Just like his distant cousin Duke Ellington (the first buyer of a Bearden work), he has always commanded the respect of some establishment critics, while not convincing others. Ellington still faced prejudice-based insults from the establishment decades after wowing the critics.
Bearden, who died in 1988, has inexplicably been excluded from art anthologies and still receives eyebrow-raising, oddly phrased faint praise (such as from a prominent art critic recently). Like Ellington, Bearden mastered the most sophisticated new trends and techniques in his field but always hewed close to the African-American experience.
Bearden tried and excelled at various styles as a young artist and hit his stride in the mid-1960s, synthesizing Euro-American modernist, African and African-American traditions into an original style, making his greatest impact with photomontage and wide varieties of collage. One of his best-known works, The Block — a sophisticated critique of the New York City building programs of Robert Moses, according to Romare Bearden in the Modernist Tradition — is a masterpiece in the collection of the Metropolitan Museum of Art, which has based educational programs around the work and created a cool Web page about it.
Later, Bearden mastered the oil monotype and created works in other media as well. As Bearden and fellow painter Carl Holty wrote in their 1969 book, The Painter's Mind: A Study of the Relations of Structure and Space in Painting, "The great masters have a simplicity that often makes us wonder at the very majesty of something that should appear commonplace."
Indeed, recognizing and artistically bringing forth the majesty of the commonplace — a snapshot of a Harlem street or Pittsburgh tenement, a woman in her garden or a factory hand preparing for work early in the morning — is also Bearden's achievement.
Bearden has influenced a wide array of contemporary artists, from Kerry James Marshall to Kara Walker to Jefferson Pinder, but his most famous influence may be on the playwright August Wilson, who once said that Bearden's work "defined not only the character of black American life but also its conscience." Bearden was friends with many writers, from Ralph Ellison and Albert Murray to Derek Walcott and Ntozake Shange, so it is perhaps fitting that his most widely known influence at this time would be on one of the most celebrated playwrights of the late 20th century.
Like Wilson, who looked up to him, Bearden strove to portray the diversity within the African-American experience.
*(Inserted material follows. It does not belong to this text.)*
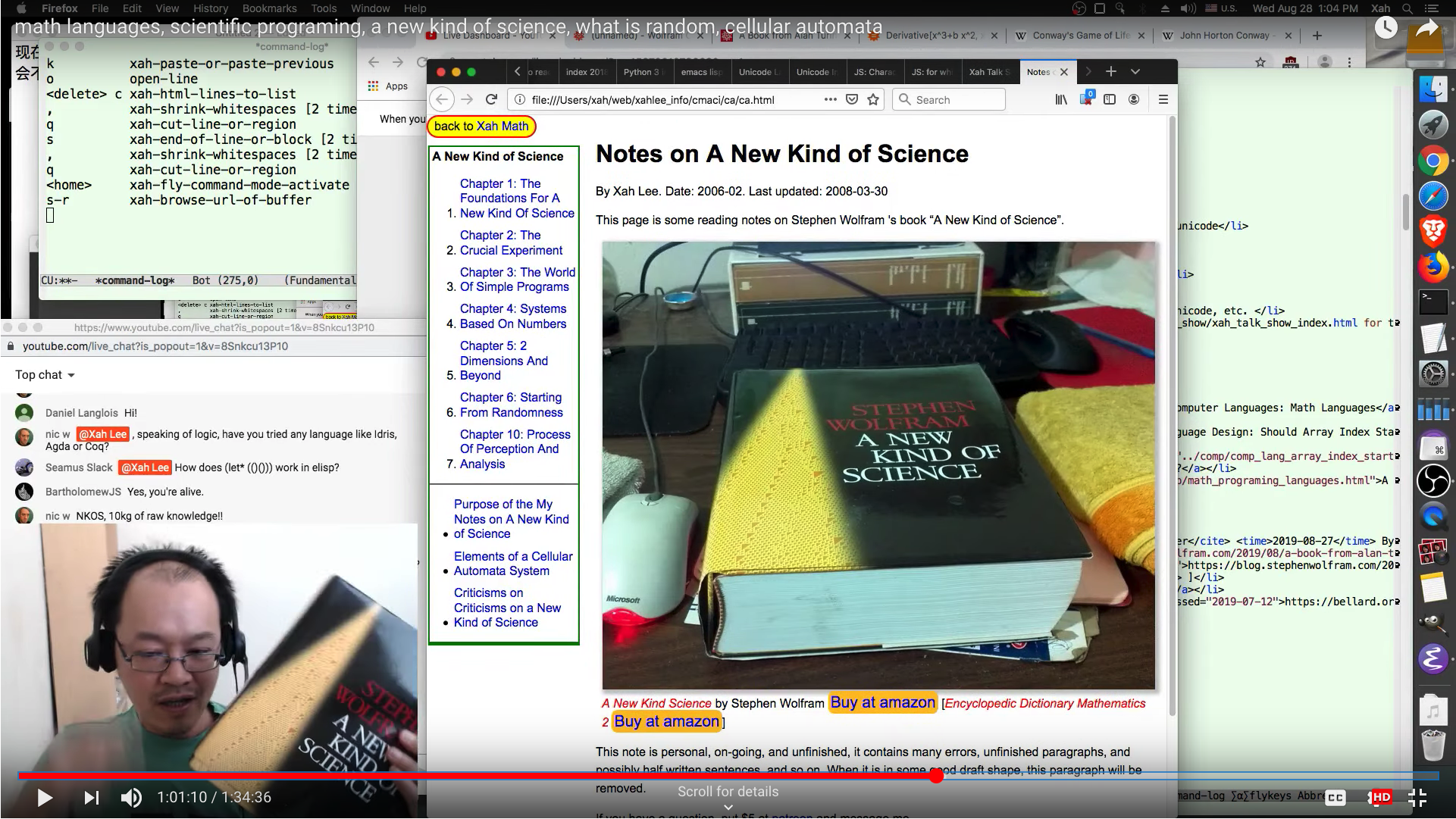Reload the page in Firefox toolbar
Image resolution: width=1456 pixels, height=819 pixels.
tap(491, 99)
Ironically, the category-crazed sought to segregate him. With a complexion that could easily pass for a white man's, Bearden was offered the opportunity to enter major-league baseball as a white pitcher (for Connie Mack's Philadelphia Athletics) but declined.
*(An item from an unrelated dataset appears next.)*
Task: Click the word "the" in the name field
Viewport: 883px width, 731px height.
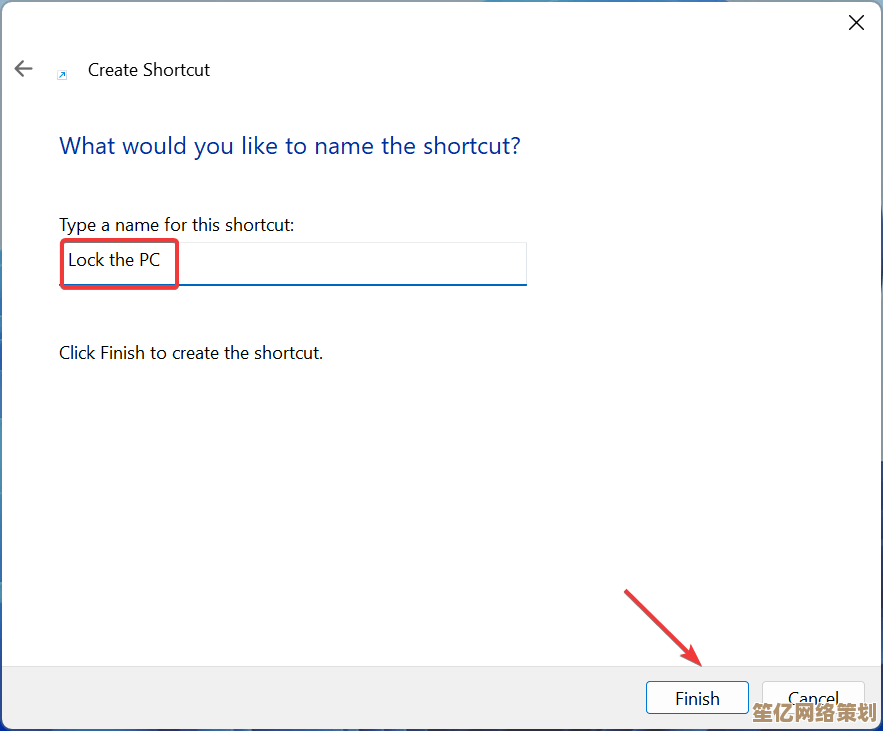Action: coord(121,260)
Bearden's embrace of his African-American ancestry helped him create one of the most moving, stunning bodies of work in the history of art, but it has also created a short-term setback. Despite having a large solo retrospective at the Museum of Modern Art in 1971 and earning the admiration of legions of major critics, Bearden is still routinely excluded from major art anthologies.
For example, although Bearden was a major figure in art from 1964 to 1988, he is never mentioned in the volume of the Oxford History of Art that covers 1945 to 2000. But one of his works is on the cover of the volume about African-American art. Certainly this volume was conceived of as separate but equal?
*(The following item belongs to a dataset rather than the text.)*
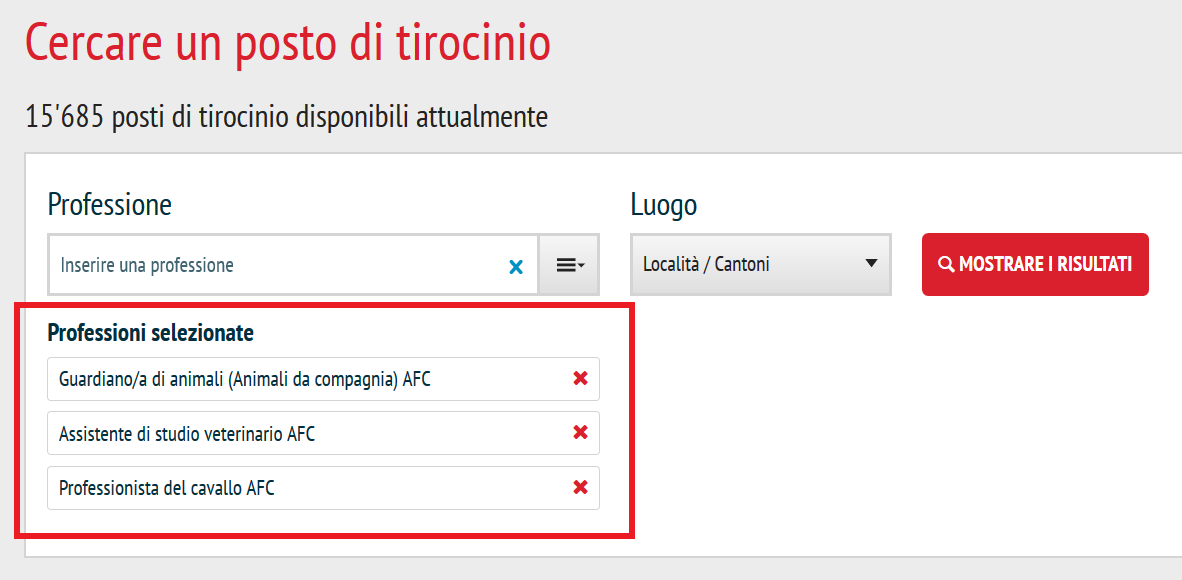This screenshot has height=580, width=1182.
Task: Click the Professione field label
Action: coord(109,204)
Nobel laureate Walcott, in an incisive interview in the remarkable recent book Romare Bearden: The Caribbean Dimension, laments the dismissive attitude — created, Walcott claims, by the barriers of prejudice — toward Bearden and African-American writers, too. Walcott was responding to the fact that Bearden was excluded from a new 34-volume history of art. Thanks to an onslaught of recent scholarship, however, the attitudes that Walcott wrote about should die out.
Despite Bearden's frequent exclusion from his rightful place in anthologies, a parade of wonderful books about his life and work have emerged over the last decade. The National Gallery of Art — curator Ruth Fine in particular — has been a major defender and supporter of Bearden's work. In 2003 it mounted a major retrospective of his work that traveled around the country, to the Whitney Museum in New York and the San Francisco Museum of Modern Art.
The catalog for this show was the first major book on Bearden in some time, and papers from the symposium that coincided with the show were published by the National Gallery of Art this spring in Romare Bearden: American Modernist (note the desegregated title).
From Process to Print: Graphic Works by Romare Bearden, from 2009, is a beautifully produced book dealing with Bearden's work as a printmaker and the technical aspects of this endeavor (complete with stunning images of his work in color combinations rarely seen before). And Romare Bearden: Photographs by Frank Stewart, from 2004, chronicles Bearden's life in the 1970s and '80s.
Together these books shed new light on the technical, mythic, art-historical, cultural and personal aspects of one of the major artists of the last century. Hopefully the next decade will be equally fruitful in increasing the understanding of Bearden's contribution to African-American art and to the art world as a whole.